* _WORK INSTRUCTIONS_: Transcribe, verbatim, every line from the start of the entries through the line that contains "Click Create and Add Another"; include both boundary lines and omit all others.

* _DATASET_:
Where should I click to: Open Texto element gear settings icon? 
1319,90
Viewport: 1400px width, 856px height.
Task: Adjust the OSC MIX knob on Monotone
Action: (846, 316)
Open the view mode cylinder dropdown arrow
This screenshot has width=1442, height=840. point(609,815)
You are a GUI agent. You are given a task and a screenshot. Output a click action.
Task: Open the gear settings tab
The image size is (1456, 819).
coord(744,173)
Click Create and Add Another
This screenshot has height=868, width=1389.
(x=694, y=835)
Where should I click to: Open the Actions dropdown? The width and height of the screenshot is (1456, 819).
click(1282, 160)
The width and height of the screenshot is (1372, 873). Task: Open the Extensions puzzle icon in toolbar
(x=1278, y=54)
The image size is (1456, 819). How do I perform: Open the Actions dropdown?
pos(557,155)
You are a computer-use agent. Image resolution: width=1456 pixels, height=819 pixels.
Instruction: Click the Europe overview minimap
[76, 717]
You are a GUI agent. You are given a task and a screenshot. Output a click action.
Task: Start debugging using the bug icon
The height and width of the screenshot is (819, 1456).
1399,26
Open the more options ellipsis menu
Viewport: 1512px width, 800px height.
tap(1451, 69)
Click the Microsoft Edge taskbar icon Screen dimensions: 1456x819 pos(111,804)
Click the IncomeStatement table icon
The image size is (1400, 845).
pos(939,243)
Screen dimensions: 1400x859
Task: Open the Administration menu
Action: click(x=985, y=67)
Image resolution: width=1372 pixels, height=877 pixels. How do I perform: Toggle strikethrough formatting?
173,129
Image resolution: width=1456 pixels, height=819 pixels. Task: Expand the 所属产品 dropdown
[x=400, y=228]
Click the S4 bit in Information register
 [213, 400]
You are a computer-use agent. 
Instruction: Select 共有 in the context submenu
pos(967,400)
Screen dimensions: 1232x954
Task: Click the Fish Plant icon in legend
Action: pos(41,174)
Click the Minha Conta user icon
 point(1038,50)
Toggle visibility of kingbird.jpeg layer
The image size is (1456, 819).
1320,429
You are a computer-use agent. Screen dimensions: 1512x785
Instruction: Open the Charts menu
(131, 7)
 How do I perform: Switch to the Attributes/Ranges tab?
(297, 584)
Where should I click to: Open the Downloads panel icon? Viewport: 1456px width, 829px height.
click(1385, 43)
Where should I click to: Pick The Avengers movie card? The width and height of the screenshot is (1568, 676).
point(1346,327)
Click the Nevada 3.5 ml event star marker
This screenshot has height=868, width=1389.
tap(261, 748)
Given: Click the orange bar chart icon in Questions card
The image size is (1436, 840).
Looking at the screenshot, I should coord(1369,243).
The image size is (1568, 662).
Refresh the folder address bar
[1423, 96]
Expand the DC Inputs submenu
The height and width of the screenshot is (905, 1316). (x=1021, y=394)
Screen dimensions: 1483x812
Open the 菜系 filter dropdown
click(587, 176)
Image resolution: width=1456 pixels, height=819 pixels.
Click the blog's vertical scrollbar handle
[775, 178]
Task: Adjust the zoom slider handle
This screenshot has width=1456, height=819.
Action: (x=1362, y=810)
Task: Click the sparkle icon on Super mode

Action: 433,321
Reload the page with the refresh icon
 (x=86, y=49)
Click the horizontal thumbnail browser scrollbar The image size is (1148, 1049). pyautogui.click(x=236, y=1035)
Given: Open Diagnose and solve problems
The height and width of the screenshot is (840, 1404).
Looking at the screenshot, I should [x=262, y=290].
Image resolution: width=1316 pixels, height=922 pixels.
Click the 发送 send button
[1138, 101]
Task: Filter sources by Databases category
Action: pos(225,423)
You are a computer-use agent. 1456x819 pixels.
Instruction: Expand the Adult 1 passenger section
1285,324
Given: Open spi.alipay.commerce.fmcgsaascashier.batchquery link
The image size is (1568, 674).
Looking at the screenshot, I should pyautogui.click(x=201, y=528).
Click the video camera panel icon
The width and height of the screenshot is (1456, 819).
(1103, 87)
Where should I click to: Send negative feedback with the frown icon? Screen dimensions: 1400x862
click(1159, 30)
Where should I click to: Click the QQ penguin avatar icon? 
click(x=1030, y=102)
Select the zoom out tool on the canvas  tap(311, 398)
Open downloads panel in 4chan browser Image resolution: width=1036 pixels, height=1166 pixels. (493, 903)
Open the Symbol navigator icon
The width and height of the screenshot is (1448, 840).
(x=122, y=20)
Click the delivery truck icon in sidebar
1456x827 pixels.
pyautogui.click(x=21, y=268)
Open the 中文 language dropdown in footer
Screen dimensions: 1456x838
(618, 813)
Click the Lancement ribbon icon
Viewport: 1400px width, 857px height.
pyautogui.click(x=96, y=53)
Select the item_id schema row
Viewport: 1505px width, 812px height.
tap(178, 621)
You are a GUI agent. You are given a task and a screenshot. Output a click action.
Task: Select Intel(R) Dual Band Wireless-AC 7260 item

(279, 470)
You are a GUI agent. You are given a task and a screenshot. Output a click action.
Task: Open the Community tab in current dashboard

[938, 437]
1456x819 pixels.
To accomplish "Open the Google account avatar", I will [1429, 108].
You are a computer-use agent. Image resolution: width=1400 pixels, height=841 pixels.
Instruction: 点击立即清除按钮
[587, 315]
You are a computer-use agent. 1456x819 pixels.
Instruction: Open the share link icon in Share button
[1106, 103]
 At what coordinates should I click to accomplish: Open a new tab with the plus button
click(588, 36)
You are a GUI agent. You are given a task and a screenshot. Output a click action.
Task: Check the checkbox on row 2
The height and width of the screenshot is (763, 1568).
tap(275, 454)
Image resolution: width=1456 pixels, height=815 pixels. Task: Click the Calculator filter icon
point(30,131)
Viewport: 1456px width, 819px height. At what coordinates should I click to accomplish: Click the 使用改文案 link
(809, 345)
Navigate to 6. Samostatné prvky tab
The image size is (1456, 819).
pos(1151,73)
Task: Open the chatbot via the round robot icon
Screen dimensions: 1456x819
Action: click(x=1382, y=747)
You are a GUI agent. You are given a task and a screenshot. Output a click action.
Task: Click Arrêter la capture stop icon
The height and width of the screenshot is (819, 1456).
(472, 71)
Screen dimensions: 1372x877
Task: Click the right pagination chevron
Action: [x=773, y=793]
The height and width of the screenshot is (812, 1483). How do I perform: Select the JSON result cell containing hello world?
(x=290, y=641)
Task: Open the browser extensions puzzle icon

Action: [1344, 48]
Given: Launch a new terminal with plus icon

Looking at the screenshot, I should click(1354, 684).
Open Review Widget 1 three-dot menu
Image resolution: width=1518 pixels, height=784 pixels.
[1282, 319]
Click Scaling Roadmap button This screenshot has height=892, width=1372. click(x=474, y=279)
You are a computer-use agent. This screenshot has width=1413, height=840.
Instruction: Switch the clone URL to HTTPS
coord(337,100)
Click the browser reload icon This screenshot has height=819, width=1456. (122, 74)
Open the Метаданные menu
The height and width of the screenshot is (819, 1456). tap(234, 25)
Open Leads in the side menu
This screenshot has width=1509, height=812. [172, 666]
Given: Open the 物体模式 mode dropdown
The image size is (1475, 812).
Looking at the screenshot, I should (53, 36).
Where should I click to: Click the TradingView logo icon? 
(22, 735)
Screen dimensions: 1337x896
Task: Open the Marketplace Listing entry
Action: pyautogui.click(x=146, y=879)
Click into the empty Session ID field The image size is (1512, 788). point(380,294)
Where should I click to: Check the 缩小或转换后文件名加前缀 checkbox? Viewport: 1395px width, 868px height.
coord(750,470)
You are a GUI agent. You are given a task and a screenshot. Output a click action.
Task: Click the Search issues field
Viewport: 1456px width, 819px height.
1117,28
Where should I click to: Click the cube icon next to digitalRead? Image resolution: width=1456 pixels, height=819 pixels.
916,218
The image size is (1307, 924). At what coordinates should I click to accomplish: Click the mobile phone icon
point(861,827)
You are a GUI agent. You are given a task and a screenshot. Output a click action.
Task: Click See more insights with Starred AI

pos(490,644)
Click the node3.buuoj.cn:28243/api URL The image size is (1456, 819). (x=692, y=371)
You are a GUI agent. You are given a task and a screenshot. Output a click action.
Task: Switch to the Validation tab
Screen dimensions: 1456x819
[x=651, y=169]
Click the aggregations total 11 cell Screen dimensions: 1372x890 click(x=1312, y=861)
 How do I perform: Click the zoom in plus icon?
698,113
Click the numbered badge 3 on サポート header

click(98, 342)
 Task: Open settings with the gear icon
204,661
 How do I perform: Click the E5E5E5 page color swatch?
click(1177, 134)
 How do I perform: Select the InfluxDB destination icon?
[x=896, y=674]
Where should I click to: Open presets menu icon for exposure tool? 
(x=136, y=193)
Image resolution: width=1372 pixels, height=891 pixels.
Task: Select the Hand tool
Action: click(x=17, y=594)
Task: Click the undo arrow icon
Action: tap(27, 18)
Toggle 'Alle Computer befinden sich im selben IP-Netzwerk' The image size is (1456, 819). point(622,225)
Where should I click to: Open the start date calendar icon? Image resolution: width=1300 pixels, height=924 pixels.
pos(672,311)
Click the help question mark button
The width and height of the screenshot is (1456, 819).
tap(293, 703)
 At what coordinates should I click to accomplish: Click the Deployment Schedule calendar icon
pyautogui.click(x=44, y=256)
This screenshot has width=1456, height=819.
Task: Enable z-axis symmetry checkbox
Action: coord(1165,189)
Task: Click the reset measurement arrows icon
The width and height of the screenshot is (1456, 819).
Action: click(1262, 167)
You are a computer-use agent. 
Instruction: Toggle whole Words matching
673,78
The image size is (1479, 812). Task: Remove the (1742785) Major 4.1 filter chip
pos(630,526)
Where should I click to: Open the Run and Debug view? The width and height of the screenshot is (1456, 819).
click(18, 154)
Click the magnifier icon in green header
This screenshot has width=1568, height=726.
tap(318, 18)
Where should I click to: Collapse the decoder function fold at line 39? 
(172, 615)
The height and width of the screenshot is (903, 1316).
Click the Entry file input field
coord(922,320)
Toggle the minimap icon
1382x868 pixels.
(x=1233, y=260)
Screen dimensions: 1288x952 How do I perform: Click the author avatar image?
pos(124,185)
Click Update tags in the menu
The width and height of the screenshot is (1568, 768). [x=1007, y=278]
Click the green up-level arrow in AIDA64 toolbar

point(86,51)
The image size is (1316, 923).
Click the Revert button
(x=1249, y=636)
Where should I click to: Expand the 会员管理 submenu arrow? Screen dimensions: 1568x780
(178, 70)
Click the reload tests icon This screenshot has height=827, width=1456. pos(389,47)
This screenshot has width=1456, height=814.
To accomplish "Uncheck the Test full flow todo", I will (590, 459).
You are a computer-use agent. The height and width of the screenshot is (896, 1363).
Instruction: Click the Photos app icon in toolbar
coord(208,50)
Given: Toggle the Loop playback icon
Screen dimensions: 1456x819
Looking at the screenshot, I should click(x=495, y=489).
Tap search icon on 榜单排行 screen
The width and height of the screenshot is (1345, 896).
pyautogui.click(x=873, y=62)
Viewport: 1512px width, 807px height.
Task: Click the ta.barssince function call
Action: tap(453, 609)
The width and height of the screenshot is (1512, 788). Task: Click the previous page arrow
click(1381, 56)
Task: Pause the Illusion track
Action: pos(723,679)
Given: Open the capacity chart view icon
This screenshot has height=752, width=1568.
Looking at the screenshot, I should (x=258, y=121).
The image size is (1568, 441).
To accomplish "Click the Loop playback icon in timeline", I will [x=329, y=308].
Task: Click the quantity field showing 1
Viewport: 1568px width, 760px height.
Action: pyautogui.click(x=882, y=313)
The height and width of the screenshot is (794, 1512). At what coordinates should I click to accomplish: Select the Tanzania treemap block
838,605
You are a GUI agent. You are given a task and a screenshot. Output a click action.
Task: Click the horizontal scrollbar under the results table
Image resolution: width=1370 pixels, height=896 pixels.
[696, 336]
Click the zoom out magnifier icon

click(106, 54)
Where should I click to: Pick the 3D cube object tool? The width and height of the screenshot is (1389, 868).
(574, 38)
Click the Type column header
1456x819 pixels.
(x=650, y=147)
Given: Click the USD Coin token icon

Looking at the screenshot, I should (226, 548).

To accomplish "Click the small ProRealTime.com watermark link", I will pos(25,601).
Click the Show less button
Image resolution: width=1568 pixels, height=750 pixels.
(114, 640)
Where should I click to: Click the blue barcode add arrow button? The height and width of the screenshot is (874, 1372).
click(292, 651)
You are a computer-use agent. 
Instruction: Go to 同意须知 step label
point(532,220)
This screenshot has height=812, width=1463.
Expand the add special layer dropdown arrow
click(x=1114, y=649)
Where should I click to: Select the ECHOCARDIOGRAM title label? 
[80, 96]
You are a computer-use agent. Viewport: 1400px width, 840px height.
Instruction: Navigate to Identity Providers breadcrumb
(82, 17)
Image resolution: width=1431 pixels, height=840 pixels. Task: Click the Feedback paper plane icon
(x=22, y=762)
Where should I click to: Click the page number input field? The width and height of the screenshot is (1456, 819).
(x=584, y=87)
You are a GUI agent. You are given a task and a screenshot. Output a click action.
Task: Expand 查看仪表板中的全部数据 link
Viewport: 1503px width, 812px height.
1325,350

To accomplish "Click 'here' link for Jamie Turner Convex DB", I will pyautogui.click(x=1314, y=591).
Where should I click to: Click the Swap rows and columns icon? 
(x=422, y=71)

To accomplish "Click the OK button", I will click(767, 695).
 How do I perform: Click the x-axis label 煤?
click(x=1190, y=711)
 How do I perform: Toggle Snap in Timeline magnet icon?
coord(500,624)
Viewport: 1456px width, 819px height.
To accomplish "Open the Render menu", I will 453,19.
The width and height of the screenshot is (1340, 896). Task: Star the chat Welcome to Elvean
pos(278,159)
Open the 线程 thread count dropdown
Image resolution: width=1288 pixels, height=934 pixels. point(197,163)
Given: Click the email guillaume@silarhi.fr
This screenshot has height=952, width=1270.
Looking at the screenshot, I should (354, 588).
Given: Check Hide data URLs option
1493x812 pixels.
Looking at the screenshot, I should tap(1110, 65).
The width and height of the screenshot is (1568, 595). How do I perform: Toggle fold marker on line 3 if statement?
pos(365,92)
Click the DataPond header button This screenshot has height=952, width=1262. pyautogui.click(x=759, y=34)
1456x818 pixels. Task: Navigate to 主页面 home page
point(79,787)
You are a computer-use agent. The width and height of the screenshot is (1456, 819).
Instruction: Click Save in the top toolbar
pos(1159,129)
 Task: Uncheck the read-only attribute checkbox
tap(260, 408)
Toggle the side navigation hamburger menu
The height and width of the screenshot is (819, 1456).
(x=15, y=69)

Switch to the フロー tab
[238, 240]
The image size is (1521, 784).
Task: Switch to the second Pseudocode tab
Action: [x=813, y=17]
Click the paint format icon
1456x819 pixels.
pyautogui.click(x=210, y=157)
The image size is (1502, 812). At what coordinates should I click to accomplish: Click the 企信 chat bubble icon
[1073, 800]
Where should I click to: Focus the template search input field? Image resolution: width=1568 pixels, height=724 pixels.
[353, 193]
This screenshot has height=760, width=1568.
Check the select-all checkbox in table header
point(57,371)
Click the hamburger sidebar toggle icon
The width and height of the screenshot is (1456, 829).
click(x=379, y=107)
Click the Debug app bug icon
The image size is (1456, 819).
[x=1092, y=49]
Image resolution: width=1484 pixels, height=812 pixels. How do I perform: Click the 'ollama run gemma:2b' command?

* _OUTPUT OF THE TASK_:
Where should I click to: Open Texto element gear settings icon? 
1319,90
Viewport: 1400px width, 856px height.
Task: Adjust the OSC MIX knob on Monotone
Action: (846, 316)
Open the view mode cylinder dropdown arrow
This screenshot has width=1442, height=840. point(609,815)
You are a GUI agent. You are given a task and a screenshot. Output a click action.
Task: Open the gear settings tab
The image size is (1456, 819).
coord(744,173)
Click Create and Add Another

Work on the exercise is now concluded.